Dataset entries
=-=-=

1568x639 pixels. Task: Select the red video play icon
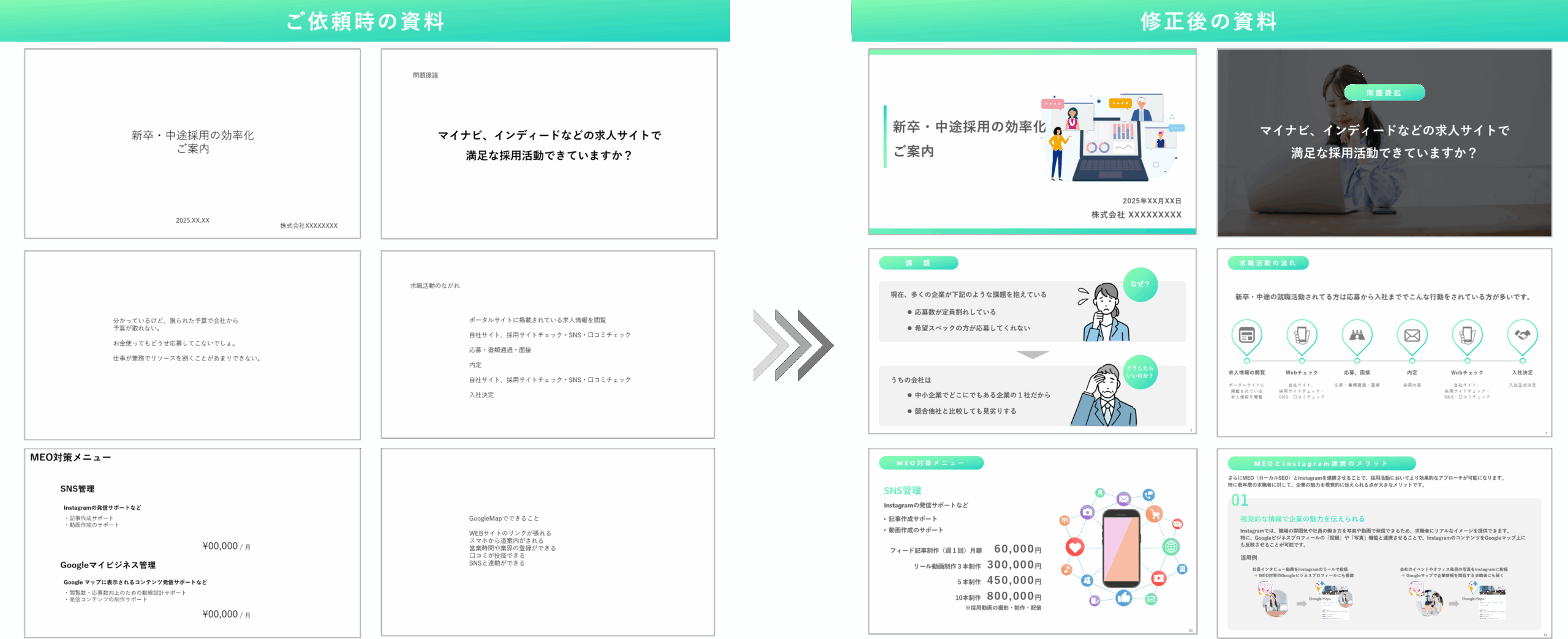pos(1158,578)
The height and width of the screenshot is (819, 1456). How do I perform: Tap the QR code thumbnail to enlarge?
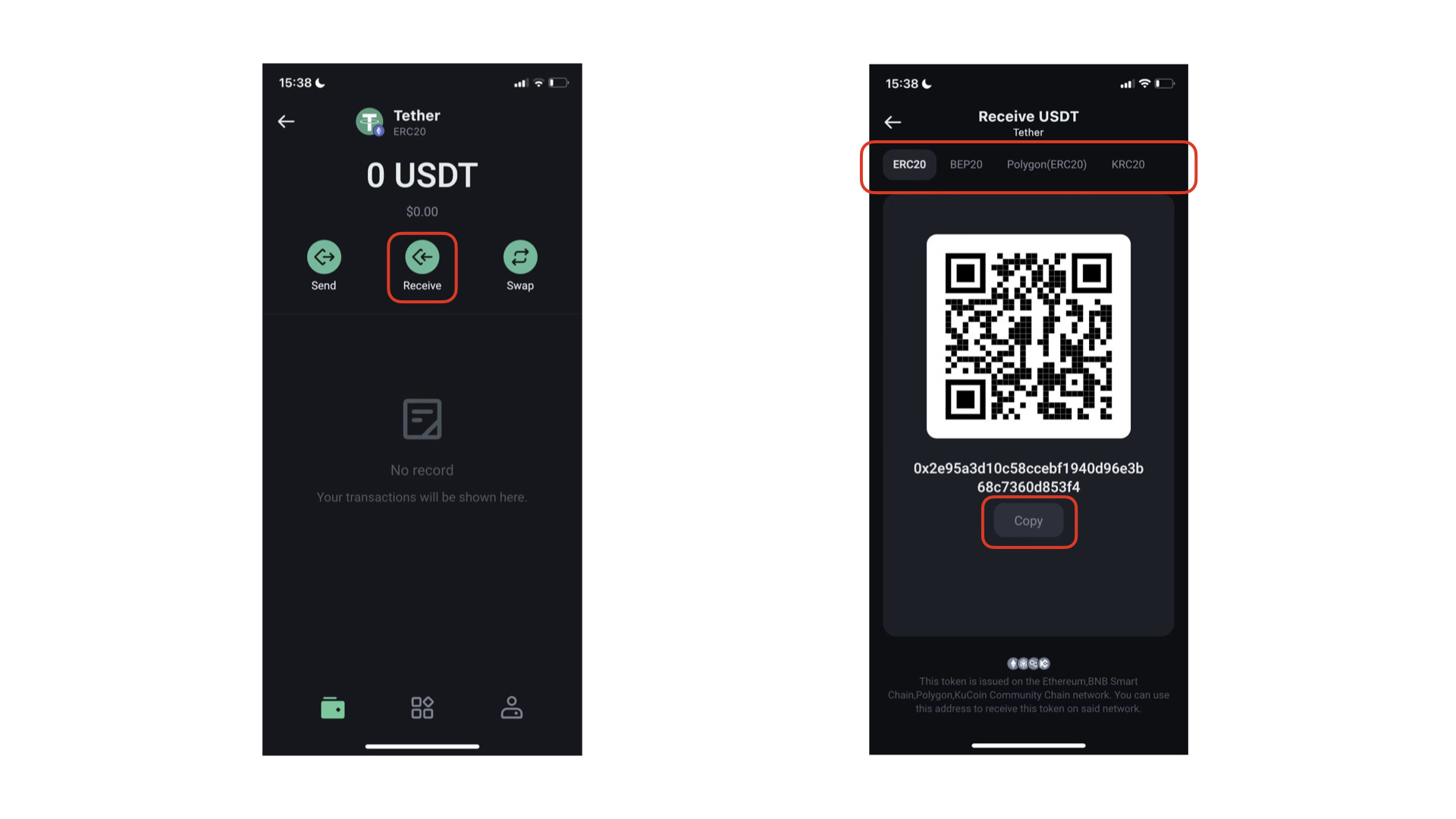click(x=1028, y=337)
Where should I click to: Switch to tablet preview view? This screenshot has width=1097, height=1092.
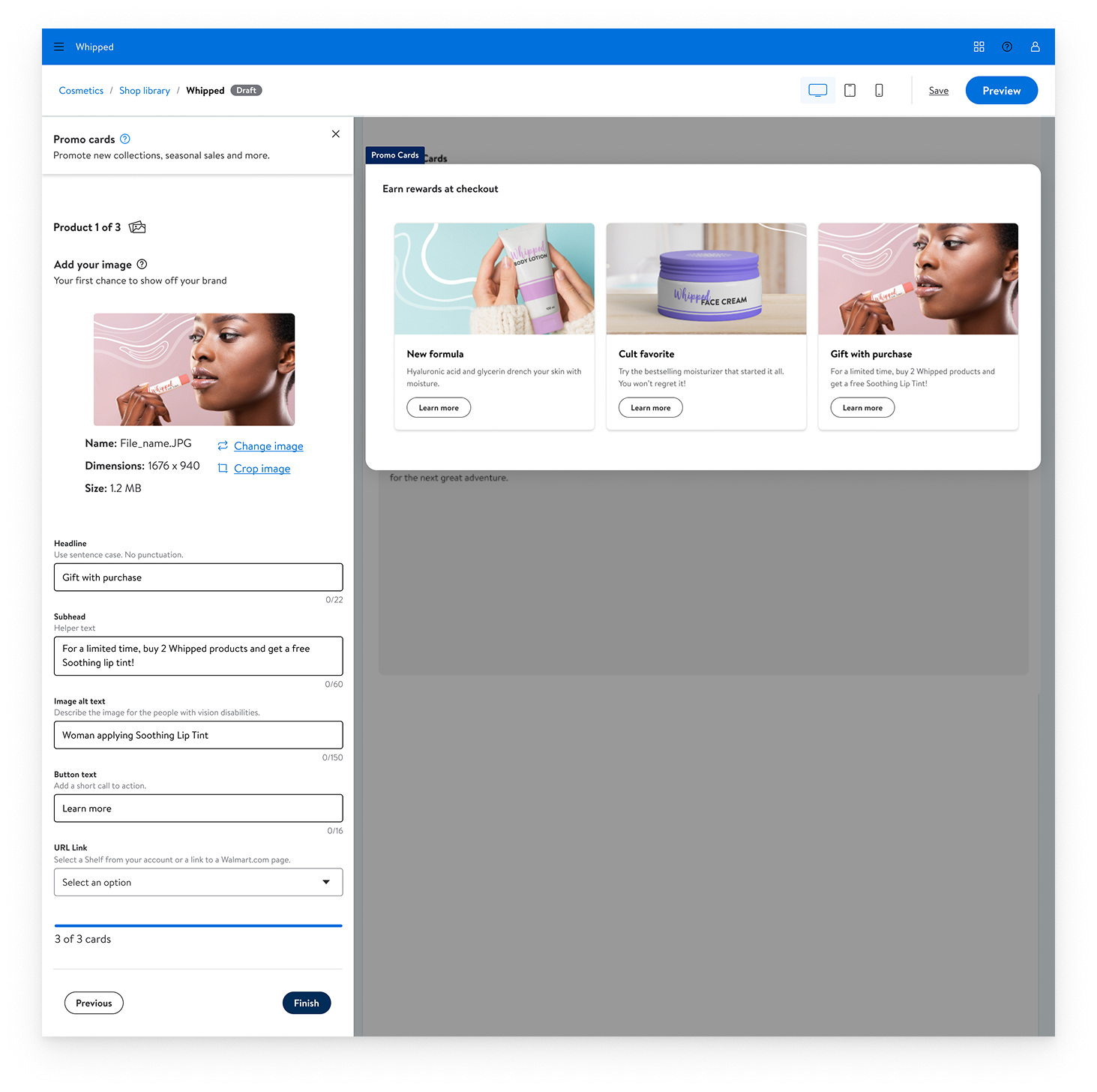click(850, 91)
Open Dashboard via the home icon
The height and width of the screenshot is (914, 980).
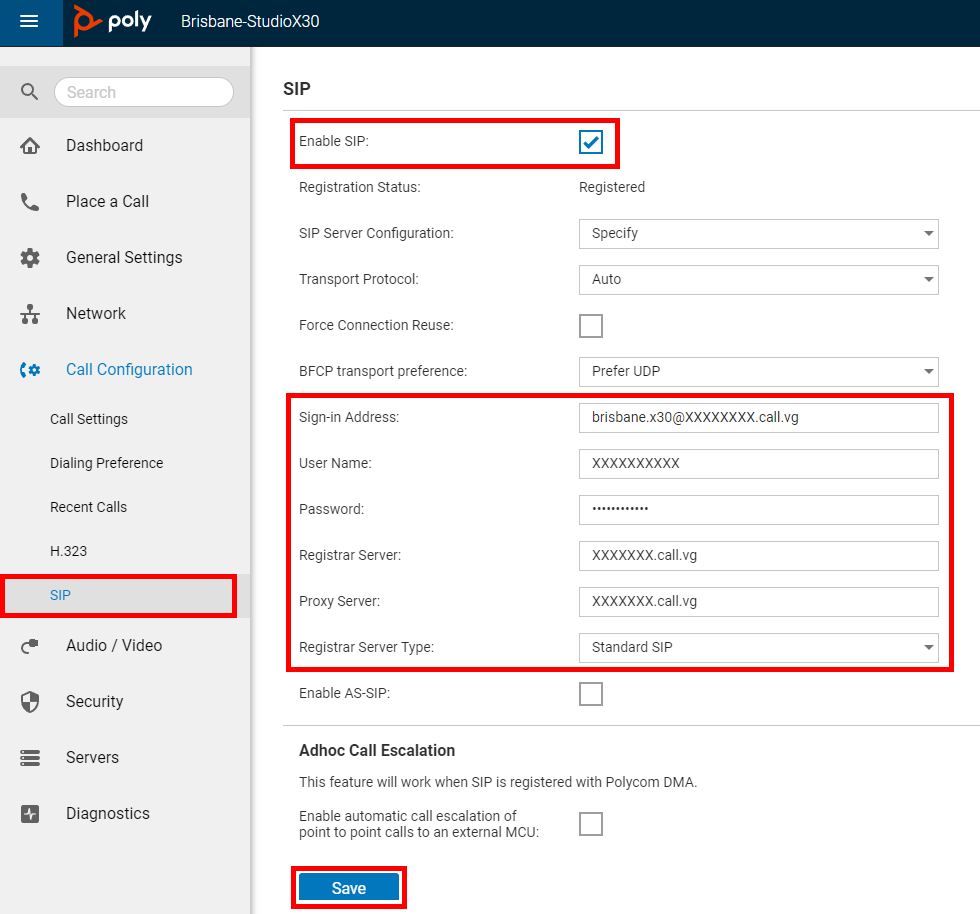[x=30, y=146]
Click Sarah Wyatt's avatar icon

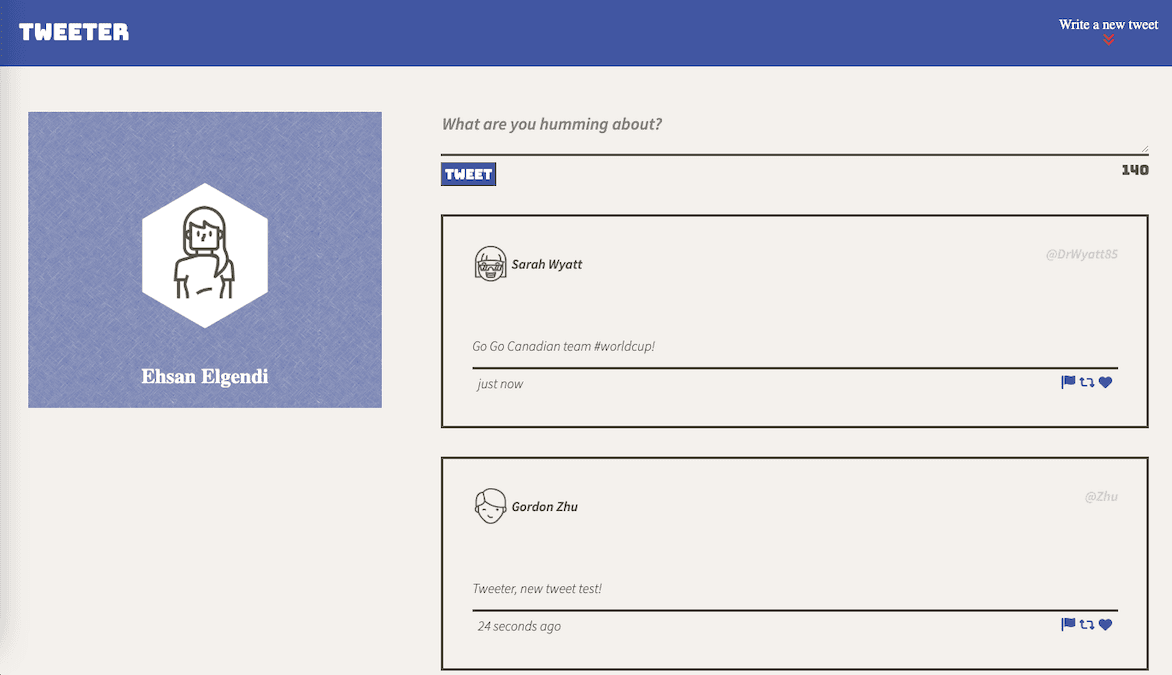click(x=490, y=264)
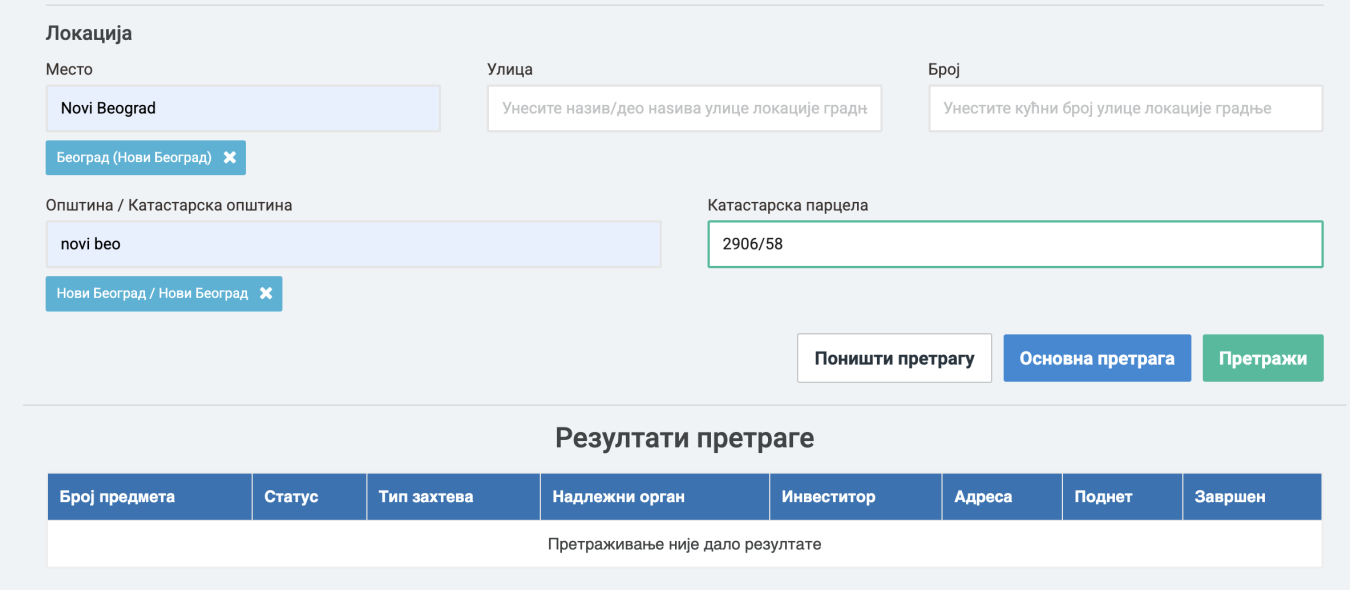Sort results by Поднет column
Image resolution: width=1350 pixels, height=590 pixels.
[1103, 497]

=-=-=

- Work to be completed: Skip the pictures and retype exactly the lines from the one that contains "Where should I" to the last line of the records.

- Final answer:
Where should I click to: Switch to tablet preview view? This screenshot has width=1097, height=1092.
click(850, 91)
Open Dashboard via the home icon
The height and width of the screenshot is (914, 980).
[x=30, y=146]
Click Sarah Wyatt's avatar icon

click(x=490, y=264)
Sort results by Поднет column
Image resolution: width=1350 pixels, height=590 pixels.
[1103, 497]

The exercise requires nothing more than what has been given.